The NCR, which will have its core staffing presence on the Crichton Campus, is set to become a "centre for excellence" focusing on natural hazards, said Dr McLeod.
It will work to enhance Scotland's resilience and the steps that can be taken to ensure that local communities are fully and adequately prepared for natural hazards such as flooding and landslides.
Speaking at the launch in Dumfries, Dr McLeod said: "Frequent severe weather, like we have witnessed this winter with the likes of Storms Desmond, Eva and Frank, can disrupt the lives of individuals and communities. Preparing society to help with adaptation measures is key if the impact of climate change on communities - particularly those most vulnerable - is to be reduced.
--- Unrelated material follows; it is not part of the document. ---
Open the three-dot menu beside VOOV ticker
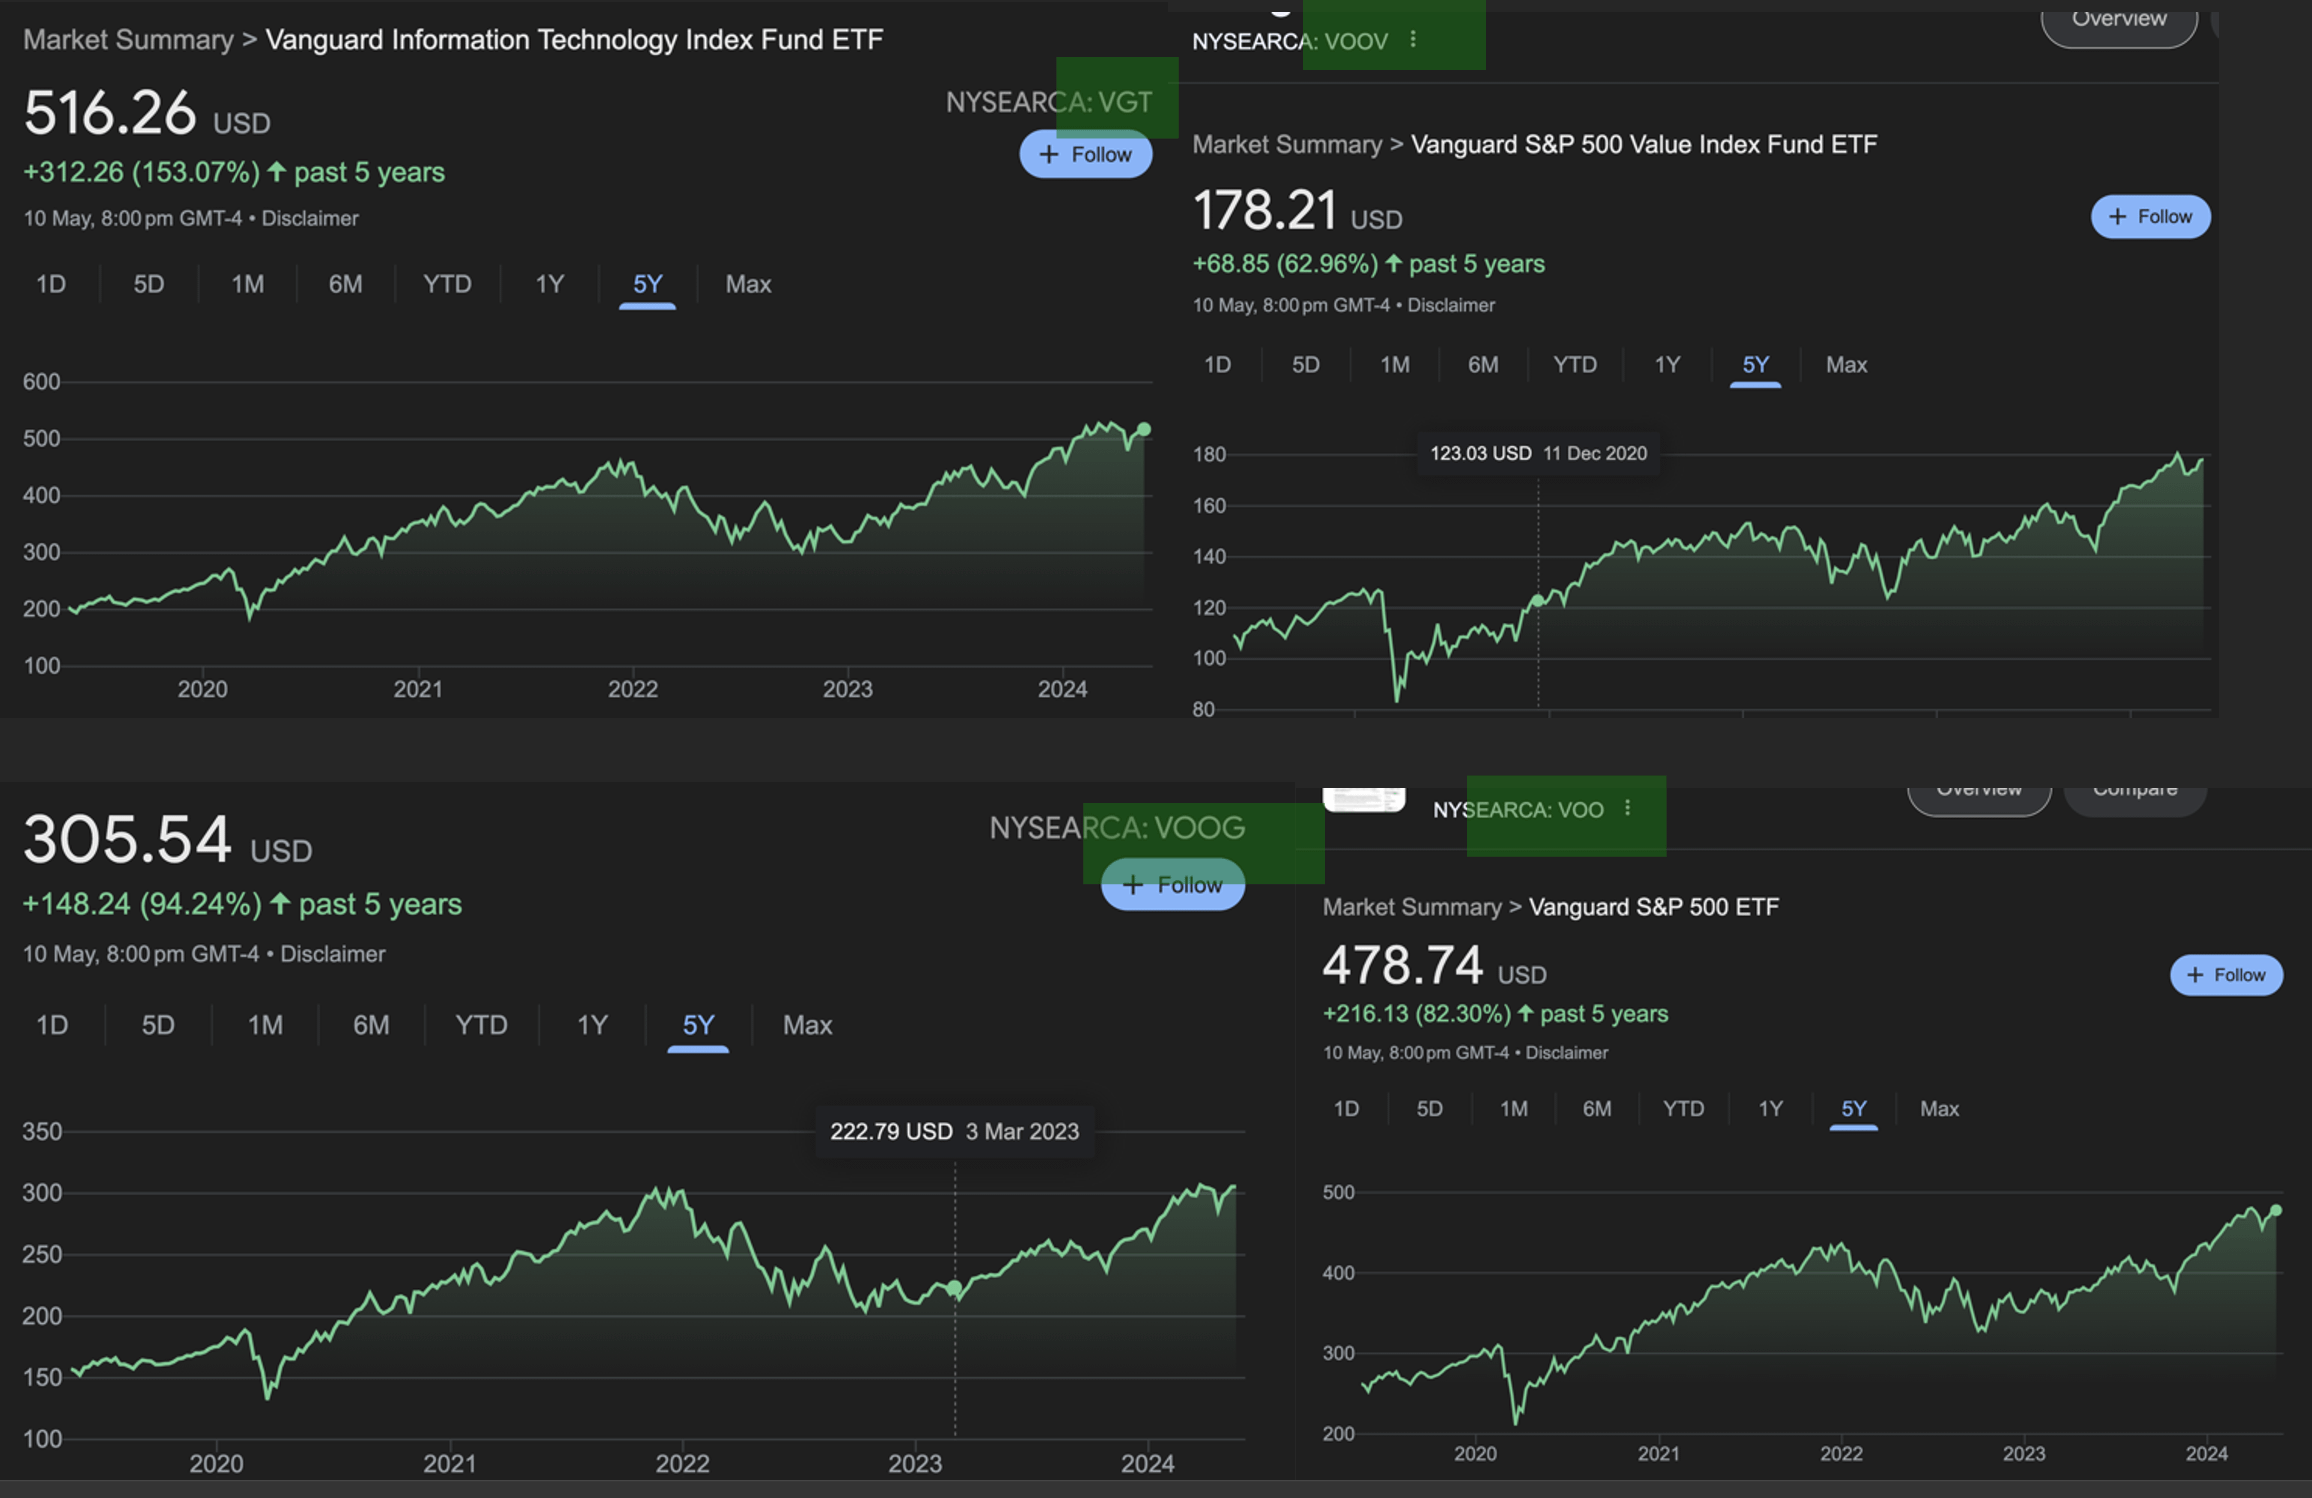 (x=1413, y=39)
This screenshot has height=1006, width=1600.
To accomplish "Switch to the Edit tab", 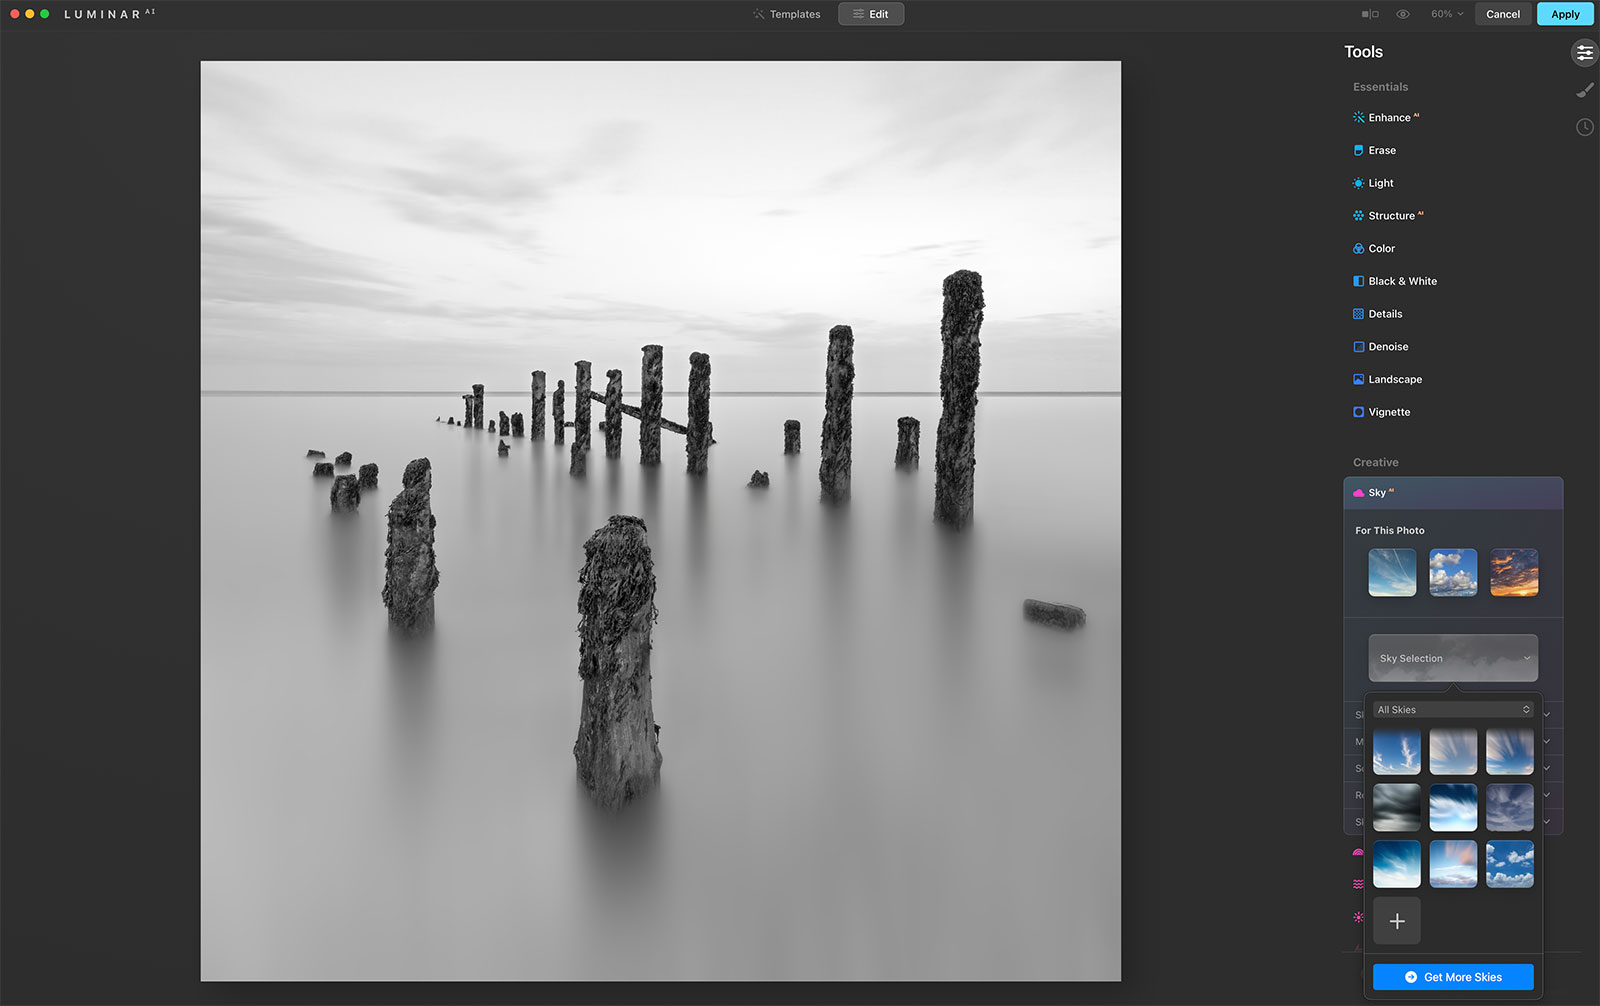I will [x=870, y=14].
"The National Centre for Resilience will be Scotland's first resilience 'centre of excellence' focusing on natural hazards and how Scotland can become more resilient towards them. It will help improve our understanding of the impact of natural hazards, such as extreme weather events on communities, and provide support to them including practical tools kits, learning and exercise opportunities. The centre will be a national resource helping with, anticipating, and reducing problems from developing in the first place and, where they do emerge, enabling individuals and communities to recover quickly.
"It's important to bear in the mind that the centre is not a response facility, but a knowledge and research hub, operating on a network basis facilitating the sharing of best practice and developing resources and capacity available locally, but also reaching out to a number of institutions and organisations across Scotland and beyond."
Vice-Principal Professor Anne Anderson said: "The University of Glasgow is delighted to be taking a role in the NCR. Our Dumfries campus is all about partnership-working and the Resilience Centre is a wonderful example of partnering with policy-makers, other academic institutions and the responder community which will benefit all of Scotland."
The Scottish Government, which is funding the centre, has worked in collaboration with the Scottish Environment Protection Agency (SEPA), the Met Office, Dumfries and Galloway Council, ClimateXExchange, the University and other partners to make the NCR a reality.
Dr Andy Kerr, Chair of the NCR Research and Training Working Group, said the centre's work would have three strands: before serious events - to help deliver improved forecasting; during events - to help deliver more targeted responses to communities; and longer-term - to build social resilience against the economic, psychological and social impacts on communities hit by major natural hazard events.
Alan Motion, Head of Strategic Engagement at the Met Office, said: "The Centre provides a platform for us to work with existing and new partners across Scotland. It will enable partners and stakeholders to share knowledge and skills whilst building wider relationships to help develop a better understanding of the impacts of natural hazards on the day to day activities of people across Scotland. The work within the NCR will help inform, improve and develop key outputs, including our work with SEPA in the Scottish Flood Forecasting Service and our support to Transport Scotland in keeping Scotland moving."
David Faichney, from SEPA's Flood Unit, said: "The centre recognises the increasingly important role that community resilience will play in understanding, preparing for, and reacting to severe weather events in Scotland. This is a positive step towards co-ordinating a wide range of quality information, knowledge and understanding across many agencies and partnerships who work to keep Scotland running during adverse events."